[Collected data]
━━━━━━━━━━━━━━━━━━━━━━━━━━━━━━

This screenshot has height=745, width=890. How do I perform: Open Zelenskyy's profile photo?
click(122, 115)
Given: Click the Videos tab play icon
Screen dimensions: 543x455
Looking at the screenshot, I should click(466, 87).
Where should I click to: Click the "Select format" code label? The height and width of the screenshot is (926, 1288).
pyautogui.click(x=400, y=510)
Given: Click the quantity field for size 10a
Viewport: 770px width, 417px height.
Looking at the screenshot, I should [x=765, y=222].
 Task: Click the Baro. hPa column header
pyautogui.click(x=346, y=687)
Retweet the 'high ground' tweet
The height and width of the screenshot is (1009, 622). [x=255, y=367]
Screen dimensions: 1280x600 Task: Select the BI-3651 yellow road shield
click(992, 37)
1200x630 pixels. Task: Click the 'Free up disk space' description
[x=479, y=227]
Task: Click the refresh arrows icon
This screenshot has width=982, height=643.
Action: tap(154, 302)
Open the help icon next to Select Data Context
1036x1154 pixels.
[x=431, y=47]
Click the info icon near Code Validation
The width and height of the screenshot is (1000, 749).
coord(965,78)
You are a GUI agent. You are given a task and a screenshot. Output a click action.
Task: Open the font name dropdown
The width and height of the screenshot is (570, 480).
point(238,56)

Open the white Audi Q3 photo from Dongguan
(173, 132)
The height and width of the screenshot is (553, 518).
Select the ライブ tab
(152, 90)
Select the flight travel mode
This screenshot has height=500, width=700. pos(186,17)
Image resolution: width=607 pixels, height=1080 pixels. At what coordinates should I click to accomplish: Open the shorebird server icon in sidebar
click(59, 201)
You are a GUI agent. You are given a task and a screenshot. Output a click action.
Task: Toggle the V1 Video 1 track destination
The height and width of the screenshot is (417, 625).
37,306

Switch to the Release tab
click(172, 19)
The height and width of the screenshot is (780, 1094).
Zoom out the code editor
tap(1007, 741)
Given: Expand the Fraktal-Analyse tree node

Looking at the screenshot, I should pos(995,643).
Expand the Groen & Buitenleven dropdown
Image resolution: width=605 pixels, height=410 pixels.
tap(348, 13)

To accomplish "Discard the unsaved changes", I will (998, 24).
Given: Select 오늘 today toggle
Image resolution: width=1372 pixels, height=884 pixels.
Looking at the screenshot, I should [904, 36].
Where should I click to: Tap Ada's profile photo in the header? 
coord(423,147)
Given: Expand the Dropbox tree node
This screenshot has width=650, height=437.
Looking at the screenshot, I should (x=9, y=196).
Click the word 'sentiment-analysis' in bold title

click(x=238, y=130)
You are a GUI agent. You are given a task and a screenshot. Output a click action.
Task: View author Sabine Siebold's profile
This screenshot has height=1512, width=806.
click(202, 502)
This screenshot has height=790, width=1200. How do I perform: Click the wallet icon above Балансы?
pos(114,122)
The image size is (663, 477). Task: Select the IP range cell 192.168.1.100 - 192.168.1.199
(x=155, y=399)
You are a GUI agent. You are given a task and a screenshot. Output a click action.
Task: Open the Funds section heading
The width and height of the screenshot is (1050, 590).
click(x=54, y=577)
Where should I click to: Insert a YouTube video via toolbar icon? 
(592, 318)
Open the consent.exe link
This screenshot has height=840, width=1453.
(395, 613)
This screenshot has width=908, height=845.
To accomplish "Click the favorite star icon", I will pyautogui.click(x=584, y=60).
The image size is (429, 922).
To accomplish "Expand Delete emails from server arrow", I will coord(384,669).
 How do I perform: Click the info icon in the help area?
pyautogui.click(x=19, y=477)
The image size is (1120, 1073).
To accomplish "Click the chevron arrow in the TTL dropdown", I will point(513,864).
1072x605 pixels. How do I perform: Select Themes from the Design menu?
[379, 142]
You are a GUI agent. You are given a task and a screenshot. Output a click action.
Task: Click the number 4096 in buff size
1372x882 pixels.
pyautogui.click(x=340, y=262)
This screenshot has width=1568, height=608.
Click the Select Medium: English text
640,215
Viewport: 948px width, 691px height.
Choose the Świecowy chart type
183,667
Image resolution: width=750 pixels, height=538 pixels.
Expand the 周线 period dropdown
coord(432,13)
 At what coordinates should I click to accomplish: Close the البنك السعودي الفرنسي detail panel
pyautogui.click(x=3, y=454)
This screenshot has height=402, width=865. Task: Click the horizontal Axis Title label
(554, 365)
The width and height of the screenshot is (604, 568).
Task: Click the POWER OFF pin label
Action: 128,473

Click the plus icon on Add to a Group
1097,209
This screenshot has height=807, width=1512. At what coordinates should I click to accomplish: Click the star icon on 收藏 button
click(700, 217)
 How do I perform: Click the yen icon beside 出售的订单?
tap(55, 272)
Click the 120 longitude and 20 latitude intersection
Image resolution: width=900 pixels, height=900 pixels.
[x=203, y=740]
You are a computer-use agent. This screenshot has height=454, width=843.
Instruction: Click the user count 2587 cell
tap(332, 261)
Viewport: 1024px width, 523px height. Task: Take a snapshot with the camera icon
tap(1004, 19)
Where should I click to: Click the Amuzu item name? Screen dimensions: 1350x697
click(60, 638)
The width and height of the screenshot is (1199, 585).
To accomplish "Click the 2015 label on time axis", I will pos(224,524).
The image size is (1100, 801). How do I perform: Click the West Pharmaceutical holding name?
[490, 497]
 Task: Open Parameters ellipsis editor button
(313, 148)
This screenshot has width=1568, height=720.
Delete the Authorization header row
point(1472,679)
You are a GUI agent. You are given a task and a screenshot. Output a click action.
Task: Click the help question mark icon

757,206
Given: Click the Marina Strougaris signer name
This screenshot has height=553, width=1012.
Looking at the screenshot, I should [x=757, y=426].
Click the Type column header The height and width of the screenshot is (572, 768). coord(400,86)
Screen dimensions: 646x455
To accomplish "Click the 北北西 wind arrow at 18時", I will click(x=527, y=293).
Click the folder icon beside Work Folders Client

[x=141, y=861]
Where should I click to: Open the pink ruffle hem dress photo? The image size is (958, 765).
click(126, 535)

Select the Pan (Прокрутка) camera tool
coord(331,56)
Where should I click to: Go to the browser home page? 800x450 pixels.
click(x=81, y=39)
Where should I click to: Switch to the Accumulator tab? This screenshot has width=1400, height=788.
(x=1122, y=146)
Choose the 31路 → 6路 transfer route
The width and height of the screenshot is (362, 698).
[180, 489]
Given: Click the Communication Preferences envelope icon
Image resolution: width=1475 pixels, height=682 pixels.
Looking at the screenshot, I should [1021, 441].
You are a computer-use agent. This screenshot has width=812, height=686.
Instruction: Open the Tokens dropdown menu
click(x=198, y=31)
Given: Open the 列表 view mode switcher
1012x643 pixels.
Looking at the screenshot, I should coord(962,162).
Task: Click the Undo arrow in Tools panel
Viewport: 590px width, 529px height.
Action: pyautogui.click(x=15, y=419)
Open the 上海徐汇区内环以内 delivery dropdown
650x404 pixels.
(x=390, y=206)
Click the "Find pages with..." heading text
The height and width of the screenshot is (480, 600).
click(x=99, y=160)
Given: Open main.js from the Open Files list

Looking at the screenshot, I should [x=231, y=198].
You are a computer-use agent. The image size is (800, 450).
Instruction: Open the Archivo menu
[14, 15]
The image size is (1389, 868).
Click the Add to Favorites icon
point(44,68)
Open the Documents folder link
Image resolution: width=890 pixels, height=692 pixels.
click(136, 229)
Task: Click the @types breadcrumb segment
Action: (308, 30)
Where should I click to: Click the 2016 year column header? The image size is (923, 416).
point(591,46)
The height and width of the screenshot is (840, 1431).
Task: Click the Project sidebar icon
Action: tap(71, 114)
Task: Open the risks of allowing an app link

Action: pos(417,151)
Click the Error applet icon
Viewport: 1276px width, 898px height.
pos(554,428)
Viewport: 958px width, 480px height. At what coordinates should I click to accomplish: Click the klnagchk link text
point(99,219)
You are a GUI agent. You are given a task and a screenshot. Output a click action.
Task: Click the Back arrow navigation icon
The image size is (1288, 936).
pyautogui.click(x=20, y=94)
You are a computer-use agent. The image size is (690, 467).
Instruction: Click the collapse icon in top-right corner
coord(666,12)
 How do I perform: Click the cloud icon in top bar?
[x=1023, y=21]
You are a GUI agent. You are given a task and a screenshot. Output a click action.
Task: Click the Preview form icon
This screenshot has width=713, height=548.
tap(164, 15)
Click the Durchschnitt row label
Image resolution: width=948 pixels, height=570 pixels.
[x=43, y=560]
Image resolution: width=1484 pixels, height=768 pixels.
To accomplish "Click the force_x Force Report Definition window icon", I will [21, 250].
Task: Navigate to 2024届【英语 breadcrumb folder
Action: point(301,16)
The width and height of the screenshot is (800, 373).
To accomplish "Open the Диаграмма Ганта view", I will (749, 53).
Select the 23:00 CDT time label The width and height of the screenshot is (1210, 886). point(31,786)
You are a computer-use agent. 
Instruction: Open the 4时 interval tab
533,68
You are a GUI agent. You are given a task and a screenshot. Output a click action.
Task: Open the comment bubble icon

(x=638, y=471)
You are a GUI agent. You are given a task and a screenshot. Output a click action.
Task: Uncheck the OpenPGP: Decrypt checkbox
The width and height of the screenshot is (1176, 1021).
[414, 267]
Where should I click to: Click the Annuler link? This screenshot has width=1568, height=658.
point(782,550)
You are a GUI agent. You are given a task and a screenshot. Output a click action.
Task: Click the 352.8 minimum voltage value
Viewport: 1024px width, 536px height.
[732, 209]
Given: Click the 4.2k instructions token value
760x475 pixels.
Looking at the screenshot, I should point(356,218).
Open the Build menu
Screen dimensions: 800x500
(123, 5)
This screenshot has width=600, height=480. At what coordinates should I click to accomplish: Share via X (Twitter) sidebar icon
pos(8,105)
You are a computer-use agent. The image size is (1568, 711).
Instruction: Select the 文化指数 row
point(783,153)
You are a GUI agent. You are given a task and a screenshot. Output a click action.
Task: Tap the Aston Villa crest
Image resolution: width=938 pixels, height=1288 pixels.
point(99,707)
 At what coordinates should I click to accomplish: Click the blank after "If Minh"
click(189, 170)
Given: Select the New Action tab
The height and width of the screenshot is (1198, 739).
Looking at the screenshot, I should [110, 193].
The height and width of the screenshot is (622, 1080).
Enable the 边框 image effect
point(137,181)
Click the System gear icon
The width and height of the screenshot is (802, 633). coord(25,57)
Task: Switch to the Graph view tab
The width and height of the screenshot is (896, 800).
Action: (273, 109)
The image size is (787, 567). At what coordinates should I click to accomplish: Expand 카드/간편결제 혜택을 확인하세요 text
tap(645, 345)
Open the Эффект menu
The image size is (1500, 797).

━━━━━━━━━━━━━━━━━━━━━━━━━━━━━━

- **Work task**: Filter these records, keeping every line where the word "value" occurs.

- **Output below**:
Task: Click the 352.8 minimum voltage value
Given: Click the 4.2k instructions token value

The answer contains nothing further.